What to work on
Copy all of the material below word for word, leaving out the pictures.
## START
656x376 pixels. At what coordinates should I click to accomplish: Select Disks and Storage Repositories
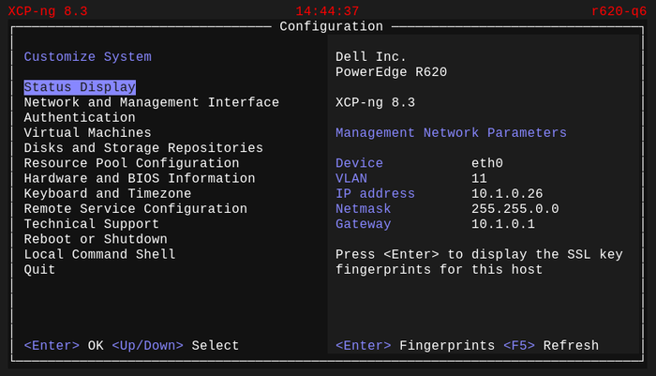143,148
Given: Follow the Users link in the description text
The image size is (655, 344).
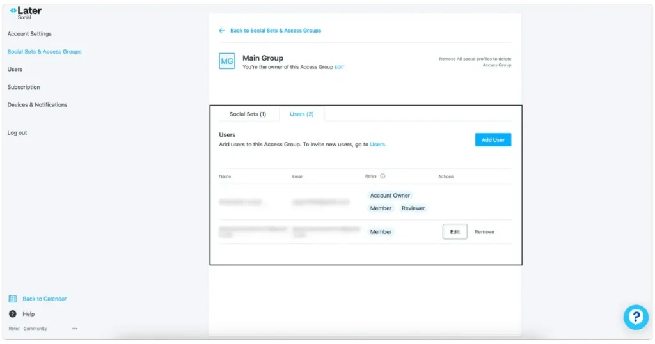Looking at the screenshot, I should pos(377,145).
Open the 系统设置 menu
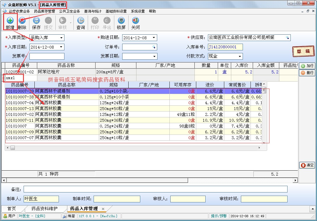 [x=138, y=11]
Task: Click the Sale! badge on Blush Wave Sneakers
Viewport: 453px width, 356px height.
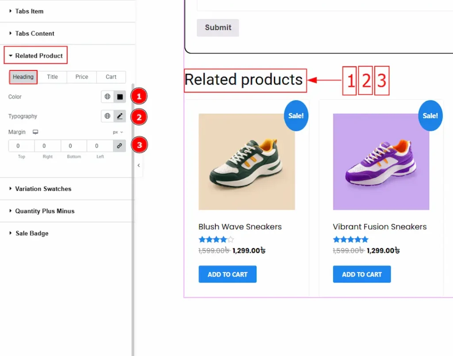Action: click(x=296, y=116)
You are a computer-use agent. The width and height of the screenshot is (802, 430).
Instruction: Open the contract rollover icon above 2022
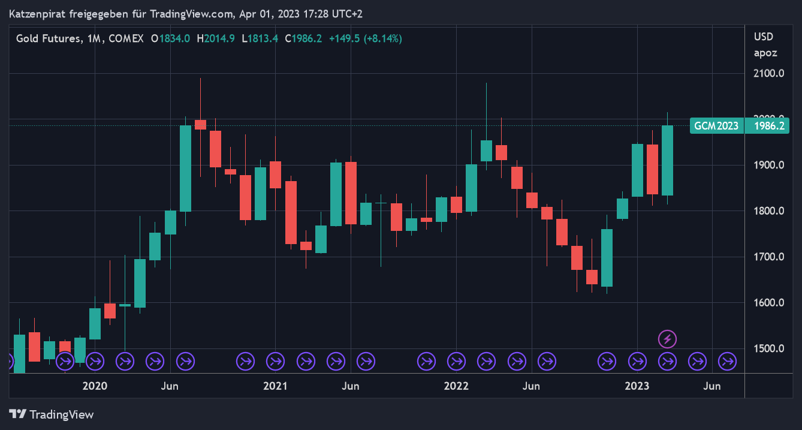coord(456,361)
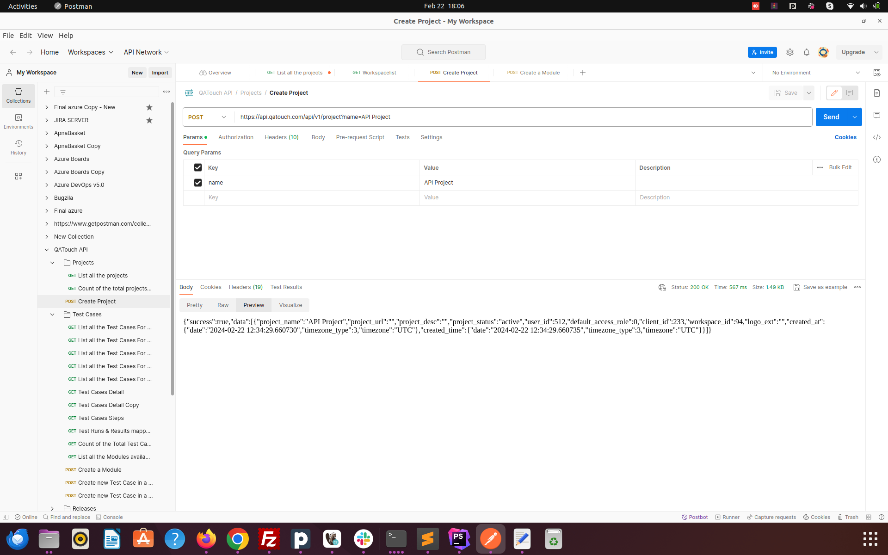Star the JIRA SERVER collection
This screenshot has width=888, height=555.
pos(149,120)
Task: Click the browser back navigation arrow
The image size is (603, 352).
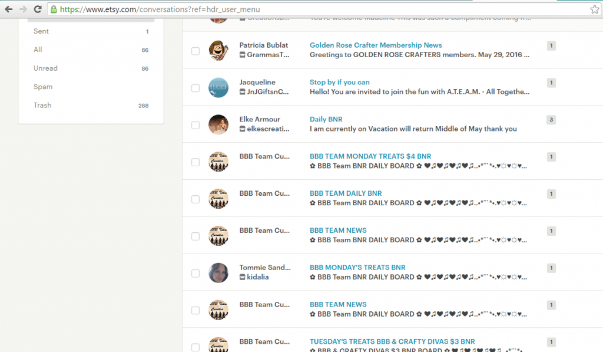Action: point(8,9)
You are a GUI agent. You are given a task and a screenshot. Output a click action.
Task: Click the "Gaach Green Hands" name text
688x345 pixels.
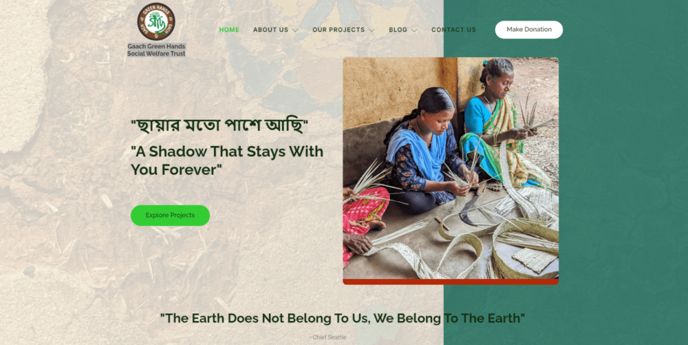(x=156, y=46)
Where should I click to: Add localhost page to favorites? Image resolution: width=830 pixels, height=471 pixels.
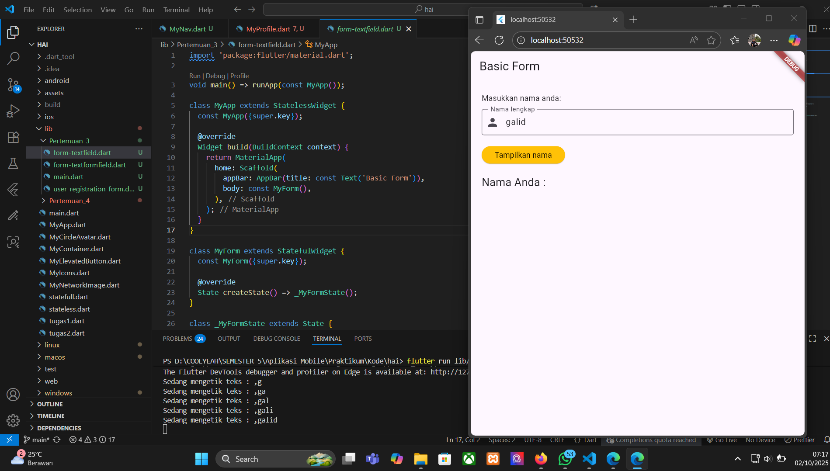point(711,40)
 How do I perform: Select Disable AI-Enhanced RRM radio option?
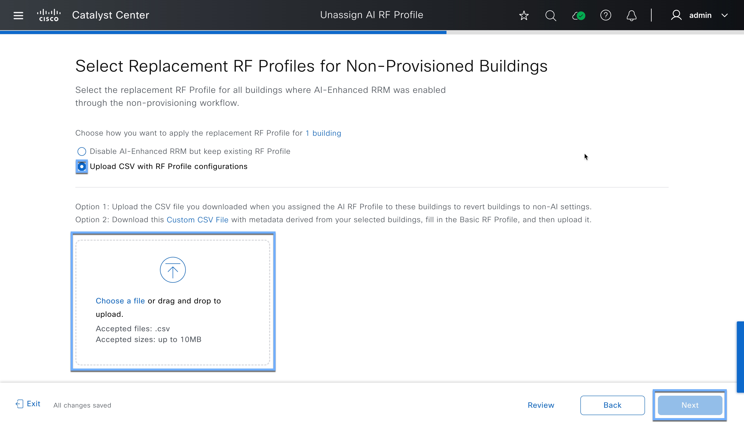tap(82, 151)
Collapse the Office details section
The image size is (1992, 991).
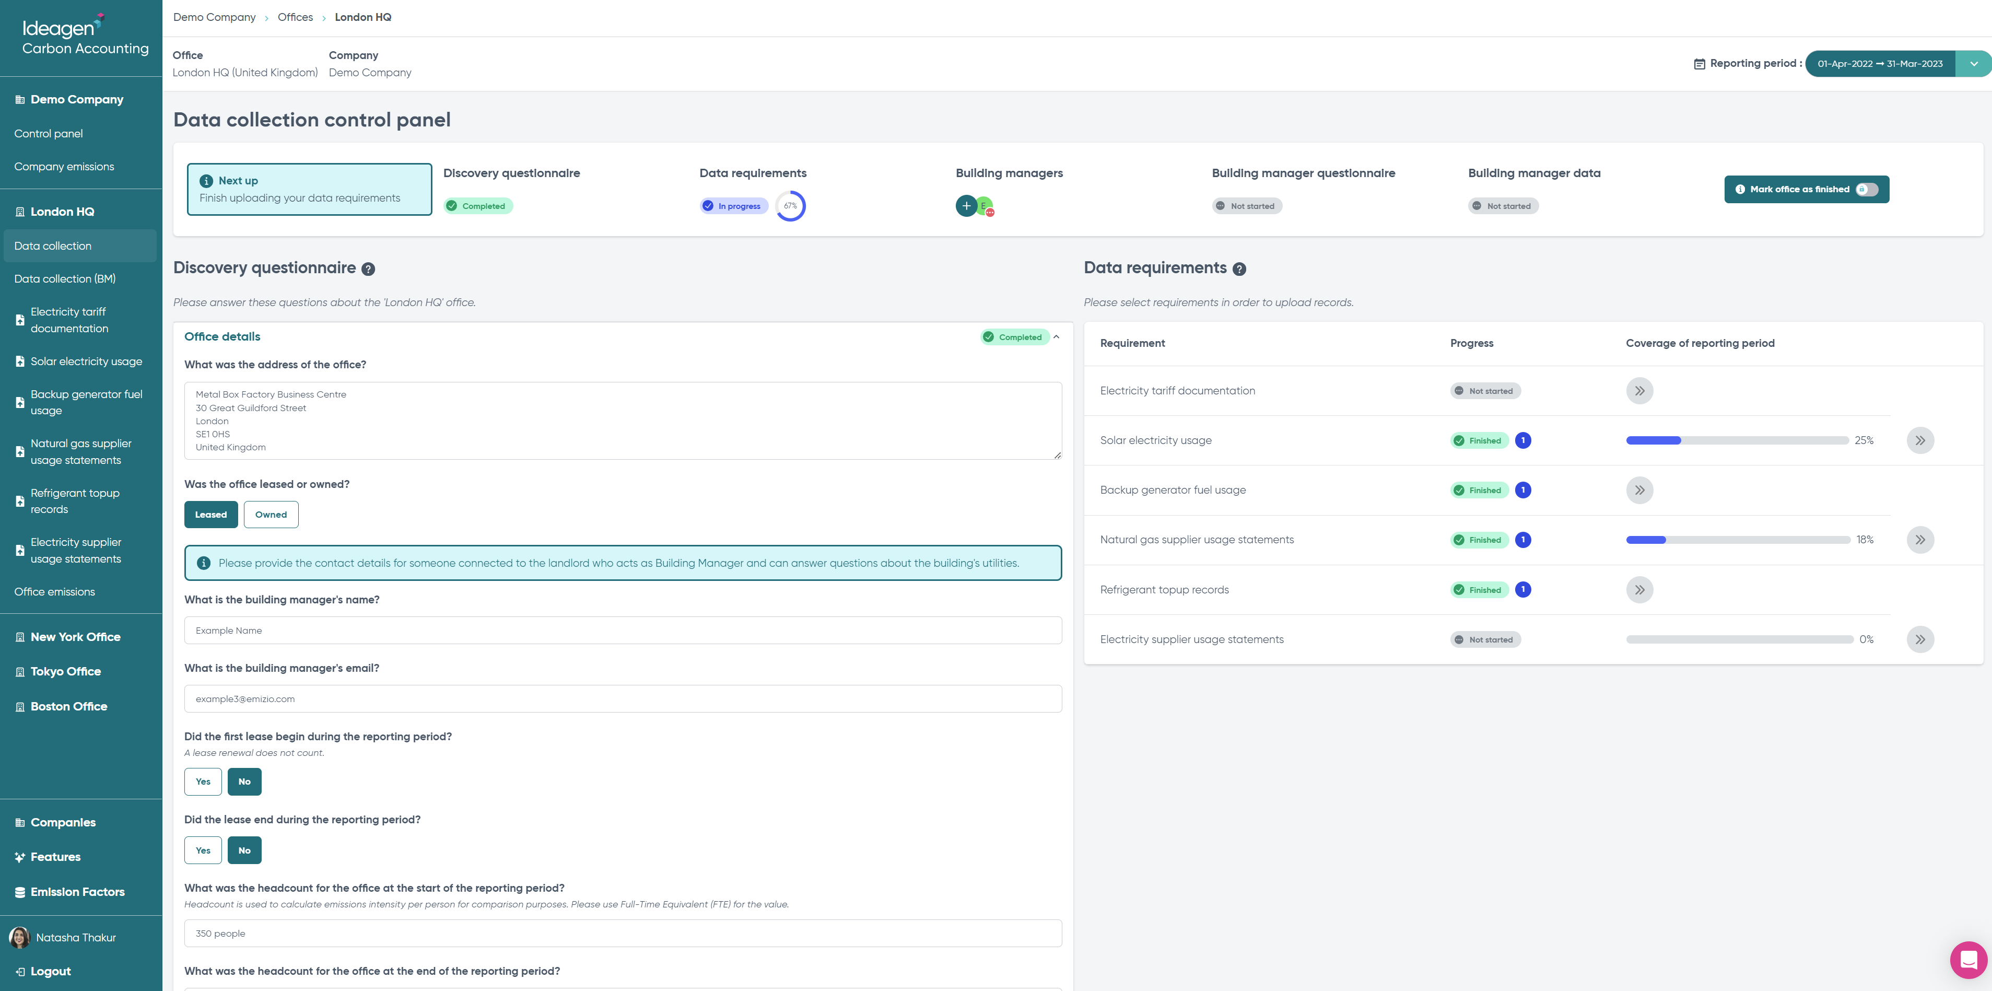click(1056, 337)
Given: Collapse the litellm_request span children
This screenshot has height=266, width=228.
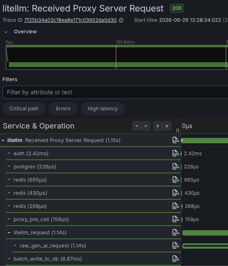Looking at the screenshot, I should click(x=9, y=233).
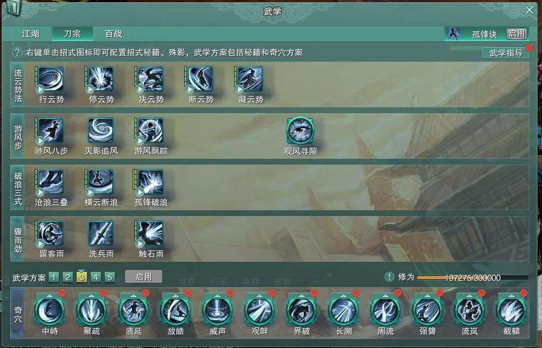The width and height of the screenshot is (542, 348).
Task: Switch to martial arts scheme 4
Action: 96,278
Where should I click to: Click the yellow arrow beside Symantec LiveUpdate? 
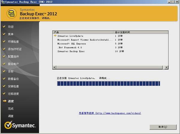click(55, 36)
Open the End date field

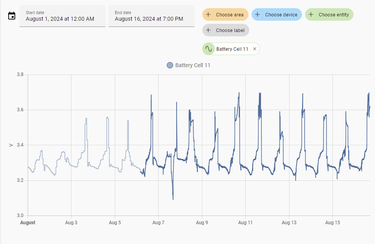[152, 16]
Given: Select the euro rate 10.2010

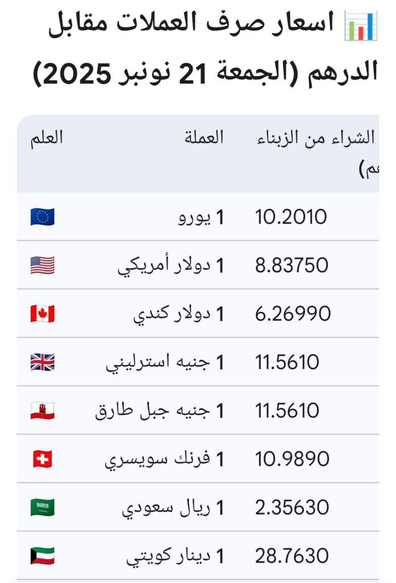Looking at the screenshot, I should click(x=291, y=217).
## END
Complete output
656x376 pixels. At what coordinates should I click to accomplish: Select Disks and Storage Repositories
143,148
Given: Follow the Users link in the description text
The image size is (655, 344).
Looking at the screenshot, I should pos(377,145).
Open the 系统设置 menu
 [x=138, y=11]
Task: Click the Sale! badge on Blush Wave Sneakers
Viewport: 453px width, 356px height.
Action: click(x=296, y=116)
You are a computer-use agent. The width and height of the screenshot is (802, 430).
Instruction: Open the contract rollover icon above 2022
coord(456,361)
Star the JIRA SERVER collection
This screenshot has width=888, height=555.
pos(149,120)
Task: Click the browser back navigation arrow
The image size is (603, 352).
Action: point(8,9)
You are a GUI agent. You are given a task and a screenshot. Output a click action.
Task: Click the "Gaach Green Hands" name text
688x345 pixels.
(x=156, y=46)
Where should I click to: Add localhost page to favorites? Image resolution: width=830 pixels, height=471 pixels.
point(711,40)
 How do I perform: Select Disable AI-Enhanced RRM radio option?
tap(82, 151)
Collapse the Office details section
The image size is (1992, 991).
click(1056, 337)
Given: Collapse the litellm_request span children
This screenshot has height=266, width=228.
Looking at the screenshot, I should click(x=9, y=233).
The width and height of the screenshot is (542, 348).
Task: Switch to martial arts scheme 4
Action: 96,278
Where should I click to: Click the yellow arrow beside Symantec LiveUpdate? 
click(55, 36)
Open the End date field

[152, 16]
Given: Select the euro rate 10.2010

Looking at the screenshot, I should click(x=291, y=217).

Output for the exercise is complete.